▶ _Data under study_:
****

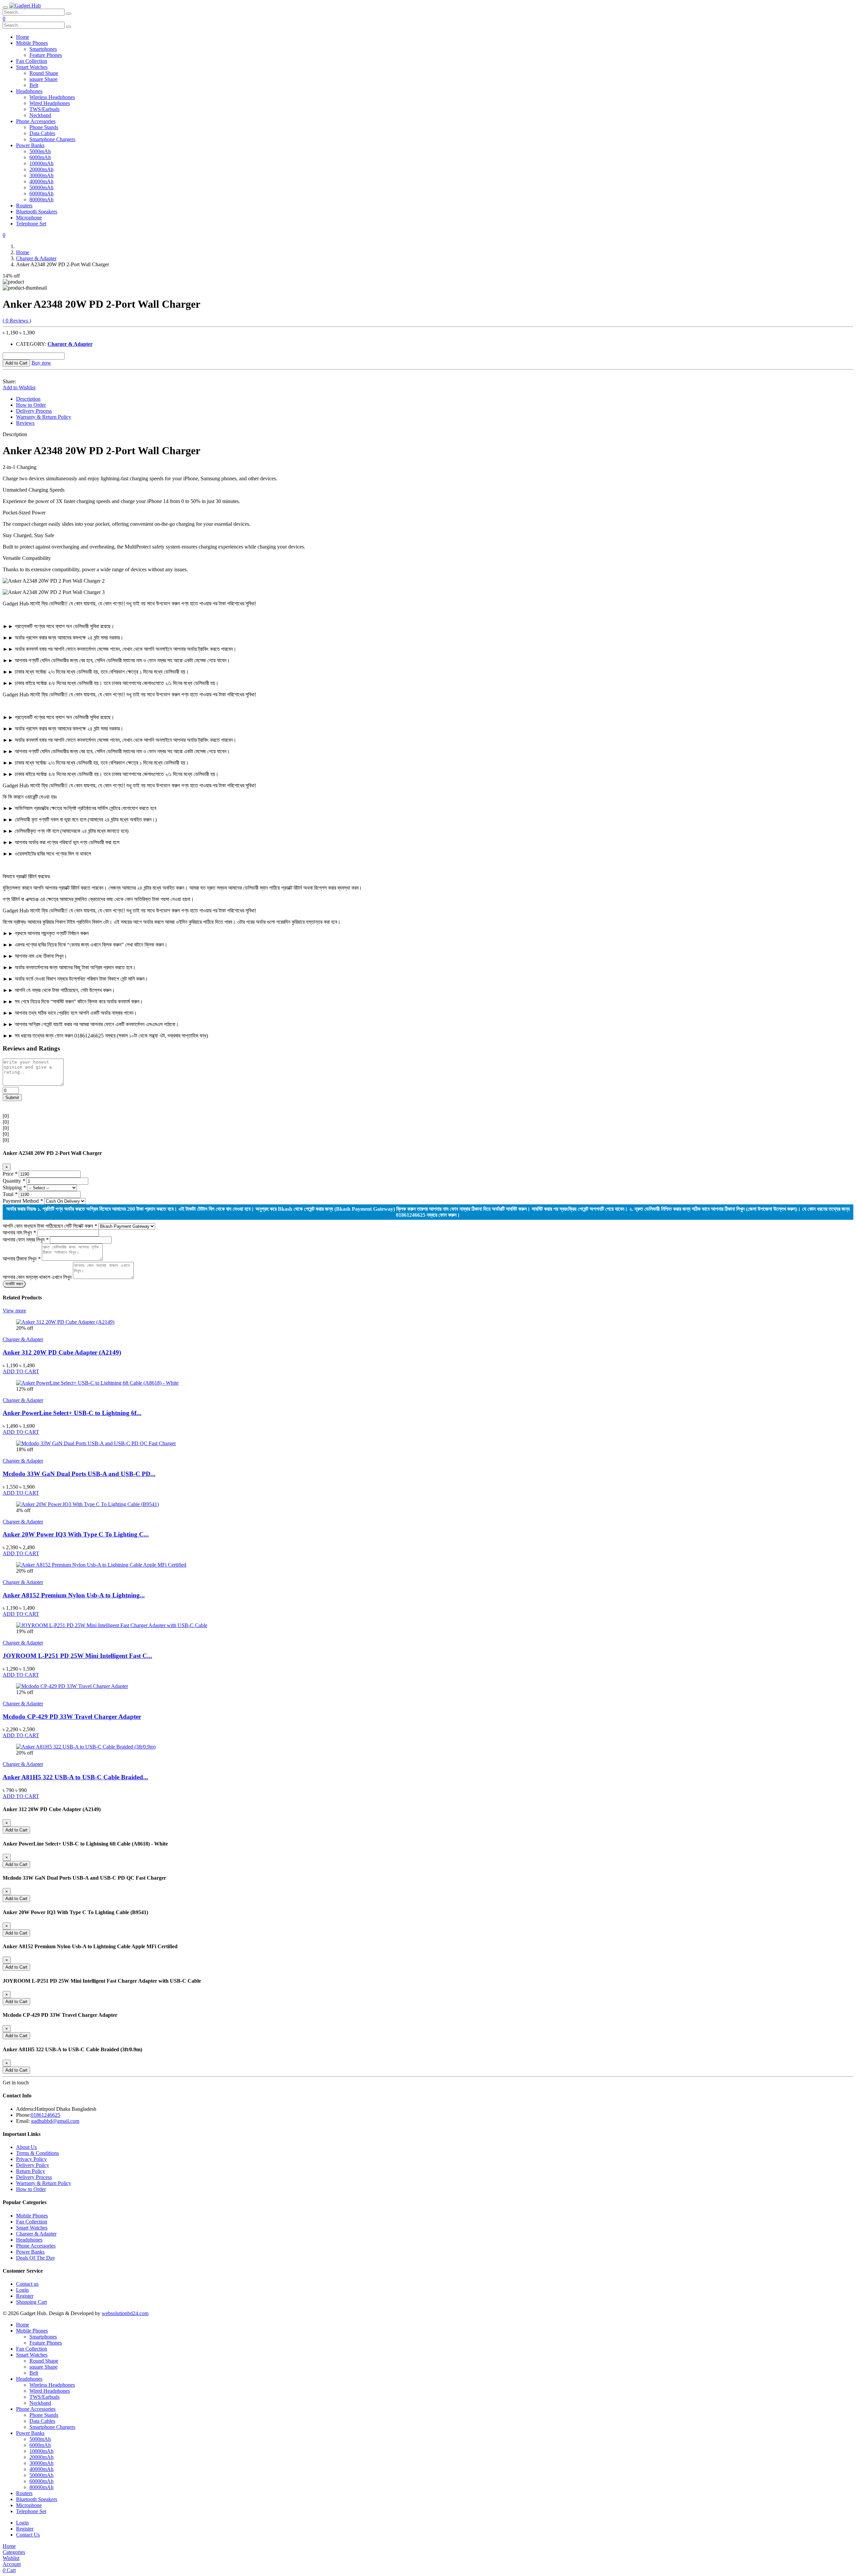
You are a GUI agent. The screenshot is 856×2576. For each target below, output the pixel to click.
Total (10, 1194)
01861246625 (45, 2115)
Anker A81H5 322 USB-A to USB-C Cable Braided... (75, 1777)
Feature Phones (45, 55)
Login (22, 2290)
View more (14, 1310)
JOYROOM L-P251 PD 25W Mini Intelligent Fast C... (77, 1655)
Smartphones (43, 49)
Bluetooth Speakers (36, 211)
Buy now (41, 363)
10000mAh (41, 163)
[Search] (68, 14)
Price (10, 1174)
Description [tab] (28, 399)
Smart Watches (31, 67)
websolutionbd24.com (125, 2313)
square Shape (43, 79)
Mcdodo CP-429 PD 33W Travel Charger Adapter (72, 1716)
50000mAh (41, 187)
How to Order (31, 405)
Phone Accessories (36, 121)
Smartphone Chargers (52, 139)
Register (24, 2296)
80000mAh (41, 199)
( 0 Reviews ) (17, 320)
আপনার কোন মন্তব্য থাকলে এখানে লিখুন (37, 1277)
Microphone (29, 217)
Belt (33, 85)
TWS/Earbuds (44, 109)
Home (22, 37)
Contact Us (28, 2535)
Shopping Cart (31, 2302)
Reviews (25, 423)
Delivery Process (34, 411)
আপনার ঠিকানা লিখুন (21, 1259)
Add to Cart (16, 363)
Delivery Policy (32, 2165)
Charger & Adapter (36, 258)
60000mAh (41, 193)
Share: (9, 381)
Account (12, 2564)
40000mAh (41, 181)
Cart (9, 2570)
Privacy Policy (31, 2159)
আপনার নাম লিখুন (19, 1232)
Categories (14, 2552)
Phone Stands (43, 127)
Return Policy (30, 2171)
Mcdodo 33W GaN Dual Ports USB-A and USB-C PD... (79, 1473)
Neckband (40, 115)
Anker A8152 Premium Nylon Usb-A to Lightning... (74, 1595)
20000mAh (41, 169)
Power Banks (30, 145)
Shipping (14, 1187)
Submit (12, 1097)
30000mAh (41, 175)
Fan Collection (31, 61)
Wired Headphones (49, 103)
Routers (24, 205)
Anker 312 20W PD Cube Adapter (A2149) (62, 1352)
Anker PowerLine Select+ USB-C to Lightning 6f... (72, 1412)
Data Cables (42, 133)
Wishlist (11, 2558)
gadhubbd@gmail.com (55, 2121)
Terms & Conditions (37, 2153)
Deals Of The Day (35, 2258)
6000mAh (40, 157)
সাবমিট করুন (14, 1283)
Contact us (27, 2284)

****

▶ _Task to complete_: Be exact. Write out all the entries and omit the pictures.

▶ _Solution for this task_:
You are a GUI agent. The screenshot is 856×2576. For each target below, output the pixel to click.
Total (10, 1194)
01861246625 (45, 2115)
Anker A81H5 322 USB-A to USB-C Cable Braided... (75, 1777)
Feature Phones (45, 55)
Login (22, 2290)
View more (14, 1310)
JOYROOM L-P251 PD 25W Mini Intelligent Fast C... (77, 1655)
Smartphones (43, 49)
Bluetooth Speakers (36, 211)
Buy now (41, 363)
10000mAh (41, 163)
[Search] (68, 14)
Price (10, 1174)
Description [tab] (28, 399)
Smart Watches (31, 67)
websolutionbd24.com (125, 2313)
square Shape (43, 79)
Mcdodo CP-429 PD 33W Travel Charger Adapter (72, 1716)
50000mAh (41, 187)
How to Order (31, 405)
Phone Accessories (36, 121)
Smartphone Chargers (52, 139)
Register (24, 2296)
80000mAh (41, 199)
( 0 Reviews ) (17, 320)
আপনার কোন মন্তব্য থাকলে এখানে লিখুন (37, 1277)
Microphone (29, 217)
Belt (33, 85)
TWS/Earbuds (44, 109)
Home (22, 37)
Contact Us (28, 2535)
Shopping Cart (31, 2302)
Reviews (25, 423)
Delivery Process (34, 411)
আপনার ঠিকানা লিখুন (21, 1259)
Add to Cart (16, 363)
Delivery Policy (32, 2165)
Charger & Adapter (36, 258)
60000mAh (41, 193)
Share: (9, 381)
Account (12, 2564)
40000mAh (41, 181)
Cart (9, 2570)
Privacy Policy (31, 2159)
আপনার নাম লিখুন (19, 1232)
Categories (14, 2552)
Phone Stands (43, 127)
Return Policy (30, 2171)
Mcdodo 33W GaN Dual Ports USB-A and USB-C PD... (79, 1473)
Neckband (40, 115)
Anker A8152 Premium Nylon Usb-A to Lightning... (74, 1595)
20000mAh (41, 169)
Power Banks (30, 145)
Shipping (14, 1187)
Submit (12, 1097)
30000mAh (41, 175)
Fan Collection (31, 61)
Wired Headphones (49, 103)
Routers (24, 205)
Anker 312 20W PD Cube Adapter (A2149) (62, 1352)
Anker PowerLine Select+ USB-C to Lightning 6f... (72, 1412)
Data Cables (42, 133)
Wishlist (11, 2558)
gadhubbd@gmail.com (55, 2121)
Terms & Conditions (37, 2153)
Deals Of The Day (35, 2258)
6000mAh (40, 157)
সাবমিট করুন (14, 1283)
Contact us (27, 2284)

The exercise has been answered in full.